__TO DO__: Copy the data starting at the line that contains "How do I perform: Mark" and ending at the line that contains "Action: pos(100,237)", changing every "dimension" to "measurement" and keeping all else the same. Leave the pictures out of your answer.

__RAW DATA__:
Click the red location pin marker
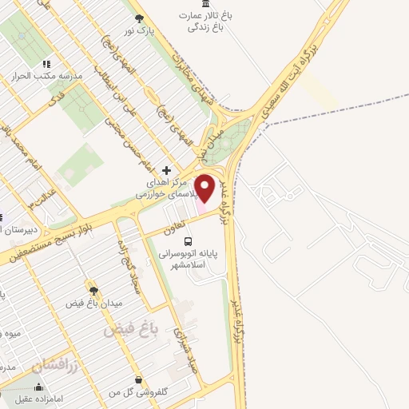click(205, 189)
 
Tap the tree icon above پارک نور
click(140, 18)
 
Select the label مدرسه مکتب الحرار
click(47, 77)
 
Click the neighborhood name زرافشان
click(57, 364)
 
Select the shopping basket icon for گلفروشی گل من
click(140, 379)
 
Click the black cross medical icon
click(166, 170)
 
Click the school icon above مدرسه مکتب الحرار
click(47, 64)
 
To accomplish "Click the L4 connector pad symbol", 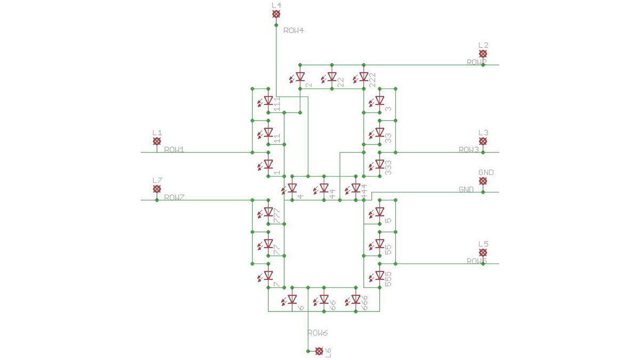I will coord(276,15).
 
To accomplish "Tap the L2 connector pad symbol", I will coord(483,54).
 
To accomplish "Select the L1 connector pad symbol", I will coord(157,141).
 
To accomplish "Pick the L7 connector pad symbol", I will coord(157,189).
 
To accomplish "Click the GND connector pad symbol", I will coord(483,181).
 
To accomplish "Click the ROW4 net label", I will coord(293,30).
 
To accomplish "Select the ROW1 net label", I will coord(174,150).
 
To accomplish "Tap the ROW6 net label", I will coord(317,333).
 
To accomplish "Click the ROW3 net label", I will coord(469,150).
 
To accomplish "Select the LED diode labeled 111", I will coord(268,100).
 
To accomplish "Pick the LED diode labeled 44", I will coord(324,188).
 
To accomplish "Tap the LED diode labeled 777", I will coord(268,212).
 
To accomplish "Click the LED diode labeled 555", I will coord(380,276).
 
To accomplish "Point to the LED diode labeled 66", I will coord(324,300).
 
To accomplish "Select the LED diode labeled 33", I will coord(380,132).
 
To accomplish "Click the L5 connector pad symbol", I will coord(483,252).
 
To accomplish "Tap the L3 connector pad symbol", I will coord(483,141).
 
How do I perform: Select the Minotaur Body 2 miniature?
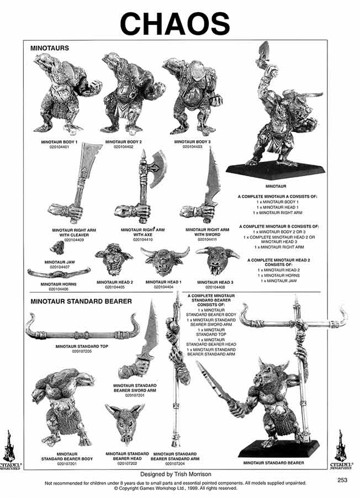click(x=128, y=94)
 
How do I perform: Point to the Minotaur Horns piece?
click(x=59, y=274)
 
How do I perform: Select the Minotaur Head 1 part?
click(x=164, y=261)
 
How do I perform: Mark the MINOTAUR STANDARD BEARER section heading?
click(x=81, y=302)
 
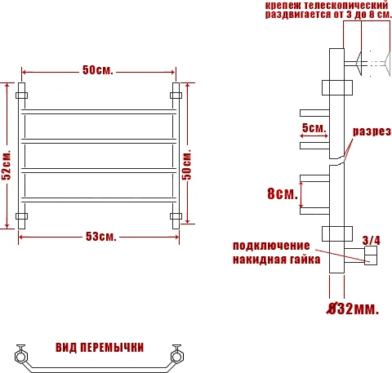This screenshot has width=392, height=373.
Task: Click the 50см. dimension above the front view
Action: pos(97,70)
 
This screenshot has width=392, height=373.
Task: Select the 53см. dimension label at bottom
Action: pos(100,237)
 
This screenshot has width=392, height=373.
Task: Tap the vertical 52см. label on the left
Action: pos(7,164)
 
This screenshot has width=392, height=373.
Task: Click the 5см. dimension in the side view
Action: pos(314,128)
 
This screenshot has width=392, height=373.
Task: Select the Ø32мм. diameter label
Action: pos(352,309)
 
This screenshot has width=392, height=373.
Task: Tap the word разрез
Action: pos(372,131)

__EXERCISE RESPONSE__:
How do I perform: Mark the MINOTAUR STANDARD BEARER section heading?
click(x=81, y=302)
 
This screenshot has width=392, height=373.
Task: Click the 50см. measurement above the front view
Action: pos(97,70)
 
This screenshot has width=392, height=373.
Task: Select the 53см. measurement label at bottom
Action: pos(100,237)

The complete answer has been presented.